Task to complete>
Rewrite the rows below as a JSON list of strings with one string per line, omitting blank lines.

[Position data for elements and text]
• • • • •
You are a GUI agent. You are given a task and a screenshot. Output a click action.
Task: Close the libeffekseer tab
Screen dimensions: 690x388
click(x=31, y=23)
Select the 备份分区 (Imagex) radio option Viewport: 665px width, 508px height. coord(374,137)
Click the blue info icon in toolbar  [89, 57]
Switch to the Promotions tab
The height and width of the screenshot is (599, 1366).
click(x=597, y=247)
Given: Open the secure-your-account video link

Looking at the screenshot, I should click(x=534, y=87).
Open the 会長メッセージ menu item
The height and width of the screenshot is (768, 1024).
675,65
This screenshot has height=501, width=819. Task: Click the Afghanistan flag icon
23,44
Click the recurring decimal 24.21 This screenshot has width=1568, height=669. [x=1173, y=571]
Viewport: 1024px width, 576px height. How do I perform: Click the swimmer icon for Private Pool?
• • • • •
Solution>
[
  "You are a GUI agent. You are given a task and a screenshot. Output a click action.",
  "Task: Close the libeffekseer tab",
  "Screen dimensions: 690x388",
  "click(x=31, y=23)",
  "Select the 备份分区 (Imagex) radio option Viewport: 665px width, 508px height. coord(374,137)",
  "Click the blue info icon in toolbar  [89, 57]",
  "Switch to the Promotions tab",
  "The height and width of the screenshot is (599, 1366).",
  "click(x=597, y=247)",
  "Given: Open the secure-your-account video link",
  "Looking at the screenshot, I should click(x=534, y=87).",
  "Open the 会長メッセージ menu item",
  "The height and width of the screenshot is (768, 1024).",
  "675,65",
  "This screenshot has height=501, width=819. Task: Click the Afghanistan flag icon",
  "23,44",
  "Click the recurring decimal 24.21 This screenshot has width=1568, height=669. [x=1173, y=571]",
  "Viewport: 1024px width, 576px height. How do I perform: Click the swimmer icon for Private Pool?"
]